期刊介绍： IEEE Computer Architecture Letters is a rigorously peer-reviewed forum for publishing early, high-impact results in the areas of uni- and multiprocessor computer systems, computer architecture, microarchitecture, workload characterization, performance evaluation and simulation techniques, and power-aware computing.

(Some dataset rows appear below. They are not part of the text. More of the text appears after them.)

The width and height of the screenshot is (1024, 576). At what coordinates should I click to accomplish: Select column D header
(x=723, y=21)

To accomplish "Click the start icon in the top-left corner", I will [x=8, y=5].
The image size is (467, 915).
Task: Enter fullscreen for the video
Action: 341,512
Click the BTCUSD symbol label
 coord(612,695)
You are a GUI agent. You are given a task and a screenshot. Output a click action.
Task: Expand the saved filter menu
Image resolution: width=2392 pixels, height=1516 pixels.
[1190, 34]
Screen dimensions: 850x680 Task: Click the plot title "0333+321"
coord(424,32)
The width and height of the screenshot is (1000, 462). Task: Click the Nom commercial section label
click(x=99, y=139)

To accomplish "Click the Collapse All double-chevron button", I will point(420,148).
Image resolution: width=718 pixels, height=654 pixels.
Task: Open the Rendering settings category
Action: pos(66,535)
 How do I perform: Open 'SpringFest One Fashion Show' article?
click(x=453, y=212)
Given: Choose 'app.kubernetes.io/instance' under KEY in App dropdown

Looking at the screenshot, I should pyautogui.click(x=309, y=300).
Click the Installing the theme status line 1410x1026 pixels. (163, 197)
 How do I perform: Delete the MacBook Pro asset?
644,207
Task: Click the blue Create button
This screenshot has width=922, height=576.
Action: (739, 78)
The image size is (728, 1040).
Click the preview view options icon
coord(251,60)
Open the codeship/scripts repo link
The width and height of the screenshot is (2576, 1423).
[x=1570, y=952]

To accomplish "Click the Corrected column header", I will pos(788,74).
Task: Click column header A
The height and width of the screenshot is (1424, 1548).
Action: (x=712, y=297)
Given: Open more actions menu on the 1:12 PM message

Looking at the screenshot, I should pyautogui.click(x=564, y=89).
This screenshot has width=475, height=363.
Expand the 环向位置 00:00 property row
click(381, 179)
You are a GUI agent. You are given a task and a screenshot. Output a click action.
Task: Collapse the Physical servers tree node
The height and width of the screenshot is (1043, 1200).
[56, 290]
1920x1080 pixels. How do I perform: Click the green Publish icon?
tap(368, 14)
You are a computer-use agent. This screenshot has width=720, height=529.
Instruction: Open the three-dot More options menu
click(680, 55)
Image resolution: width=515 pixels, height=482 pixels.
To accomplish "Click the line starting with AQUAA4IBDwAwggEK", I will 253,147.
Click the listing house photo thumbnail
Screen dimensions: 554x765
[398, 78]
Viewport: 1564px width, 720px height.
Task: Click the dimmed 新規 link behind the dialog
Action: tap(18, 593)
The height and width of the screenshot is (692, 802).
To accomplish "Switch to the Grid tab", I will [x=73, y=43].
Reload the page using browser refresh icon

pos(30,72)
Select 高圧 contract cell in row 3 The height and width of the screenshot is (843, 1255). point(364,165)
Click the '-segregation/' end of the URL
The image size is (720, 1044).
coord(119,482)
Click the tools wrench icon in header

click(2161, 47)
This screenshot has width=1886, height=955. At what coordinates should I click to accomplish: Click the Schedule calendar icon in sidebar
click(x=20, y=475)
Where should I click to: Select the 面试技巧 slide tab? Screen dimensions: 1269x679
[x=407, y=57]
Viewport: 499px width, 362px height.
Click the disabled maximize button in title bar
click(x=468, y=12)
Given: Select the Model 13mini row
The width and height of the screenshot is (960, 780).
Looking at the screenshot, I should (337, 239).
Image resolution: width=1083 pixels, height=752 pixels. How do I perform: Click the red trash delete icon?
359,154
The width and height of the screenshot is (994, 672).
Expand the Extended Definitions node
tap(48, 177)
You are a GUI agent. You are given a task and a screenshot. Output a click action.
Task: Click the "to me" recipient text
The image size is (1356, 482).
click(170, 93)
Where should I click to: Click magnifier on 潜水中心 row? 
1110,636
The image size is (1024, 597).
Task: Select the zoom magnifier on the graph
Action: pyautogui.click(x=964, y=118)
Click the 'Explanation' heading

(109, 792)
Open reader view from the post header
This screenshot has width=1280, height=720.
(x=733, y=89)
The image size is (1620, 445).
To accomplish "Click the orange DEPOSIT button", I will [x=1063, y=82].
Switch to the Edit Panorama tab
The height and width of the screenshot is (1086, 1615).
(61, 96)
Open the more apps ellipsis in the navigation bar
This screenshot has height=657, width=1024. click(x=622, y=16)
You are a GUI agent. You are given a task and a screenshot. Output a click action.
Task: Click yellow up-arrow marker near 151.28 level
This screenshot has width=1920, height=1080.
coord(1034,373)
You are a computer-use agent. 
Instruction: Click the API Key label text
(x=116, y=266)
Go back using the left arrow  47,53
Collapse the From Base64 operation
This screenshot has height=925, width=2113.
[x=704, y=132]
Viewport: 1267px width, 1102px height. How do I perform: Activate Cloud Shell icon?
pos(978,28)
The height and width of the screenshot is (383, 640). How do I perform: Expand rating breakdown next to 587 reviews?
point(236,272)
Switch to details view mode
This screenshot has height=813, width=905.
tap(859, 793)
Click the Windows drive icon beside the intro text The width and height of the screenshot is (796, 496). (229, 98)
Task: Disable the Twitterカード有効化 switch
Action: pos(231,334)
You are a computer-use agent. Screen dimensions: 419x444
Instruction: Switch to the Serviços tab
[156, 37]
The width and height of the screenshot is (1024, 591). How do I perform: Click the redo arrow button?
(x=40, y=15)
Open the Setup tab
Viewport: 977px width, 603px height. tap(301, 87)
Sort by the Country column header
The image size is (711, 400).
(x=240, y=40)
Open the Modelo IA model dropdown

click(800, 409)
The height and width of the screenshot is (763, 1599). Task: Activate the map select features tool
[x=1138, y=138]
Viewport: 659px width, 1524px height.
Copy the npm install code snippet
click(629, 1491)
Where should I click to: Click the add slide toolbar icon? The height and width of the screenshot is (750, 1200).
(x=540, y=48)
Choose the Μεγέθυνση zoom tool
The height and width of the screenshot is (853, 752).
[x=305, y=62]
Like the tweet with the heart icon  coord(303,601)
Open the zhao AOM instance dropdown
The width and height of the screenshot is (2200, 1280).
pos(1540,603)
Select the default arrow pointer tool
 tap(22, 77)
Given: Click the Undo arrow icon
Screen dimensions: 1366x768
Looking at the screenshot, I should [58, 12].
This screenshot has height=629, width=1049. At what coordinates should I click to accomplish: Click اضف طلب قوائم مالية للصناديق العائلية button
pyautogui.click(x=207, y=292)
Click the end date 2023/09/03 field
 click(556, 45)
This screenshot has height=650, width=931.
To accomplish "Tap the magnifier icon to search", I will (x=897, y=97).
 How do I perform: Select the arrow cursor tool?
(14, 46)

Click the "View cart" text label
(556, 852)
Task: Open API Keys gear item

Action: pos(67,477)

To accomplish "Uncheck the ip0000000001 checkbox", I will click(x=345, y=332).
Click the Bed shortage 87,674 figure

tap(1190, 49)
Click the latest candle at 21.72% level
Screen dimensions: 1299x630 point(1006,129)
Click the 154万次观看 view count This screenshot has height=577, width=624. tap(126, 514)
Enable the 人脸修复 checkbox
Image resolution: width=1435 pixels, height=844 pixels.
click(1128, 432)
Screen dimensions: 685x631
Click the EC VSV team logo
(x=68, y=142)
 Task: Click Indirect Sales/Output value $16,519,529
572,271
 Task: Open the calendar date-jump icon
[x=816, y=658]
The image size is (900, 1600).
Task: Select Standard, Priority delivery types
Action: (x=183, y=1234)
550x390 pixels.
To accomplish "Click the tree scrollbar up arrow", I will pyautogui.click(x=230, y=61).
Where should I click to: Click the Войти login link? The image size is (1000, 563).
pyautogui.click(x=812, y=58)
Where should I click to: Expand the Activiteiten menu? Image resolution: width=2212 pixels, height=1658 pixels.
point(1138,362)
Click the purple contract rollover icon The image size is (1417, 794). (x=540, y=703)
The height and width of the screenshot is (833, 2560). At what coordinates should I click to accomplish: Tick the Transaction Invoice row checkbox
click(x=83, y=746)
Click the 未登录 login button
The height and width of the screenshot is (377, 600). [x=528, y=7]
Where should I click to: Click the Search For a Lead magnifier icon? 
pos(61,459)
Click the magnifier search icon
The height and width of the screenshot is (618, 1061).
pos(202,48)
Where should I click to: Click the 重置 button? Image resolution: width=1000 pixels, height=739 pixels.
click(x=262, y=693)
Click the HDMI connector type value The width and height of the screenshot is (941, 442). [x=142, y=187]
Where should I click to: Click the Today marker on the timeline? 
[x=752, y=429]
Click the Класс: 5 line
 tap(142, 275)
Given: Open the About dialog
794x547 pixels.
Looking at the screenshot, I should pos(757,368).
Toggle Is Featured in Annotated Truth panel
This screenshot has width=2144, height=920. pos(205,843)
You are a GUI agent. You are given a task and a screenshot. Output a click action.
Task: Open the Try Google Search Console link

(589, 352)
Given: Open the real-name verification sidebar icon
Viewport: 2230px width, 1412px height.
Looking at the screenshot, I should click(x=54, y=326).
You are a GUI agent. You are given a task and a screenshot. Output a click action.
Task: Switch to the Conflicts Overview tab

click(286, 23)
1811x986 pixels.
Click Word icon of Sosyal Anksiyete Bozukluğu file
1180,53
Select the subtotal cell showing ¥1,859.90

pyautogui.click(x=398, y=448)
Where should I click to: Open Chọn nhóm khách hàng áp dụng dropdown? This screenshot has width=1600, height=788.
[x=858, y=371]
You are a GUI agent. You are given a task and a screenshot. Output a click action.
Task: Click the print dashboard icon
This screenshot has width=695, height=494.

Submissions are welcomed on any topic in computer architecture, especially but not limited to: microprocessor and multiprocessor systems, microarchitecture and ILP processors, workload characterization, performance evaluation and simulation techniques, compiler-hardware and operating system-hardware interactions, interconnect architectures, memory and cache systems, power and thermal issues at the architecture level, I/O architectures and techniques, independent validation of previously published results, analysis of unsuccessful techniques, domain-specific processor architectures (e.g., embedded, graphics, network, etc.), real-time and high-availability architectures, reconfigurable systems.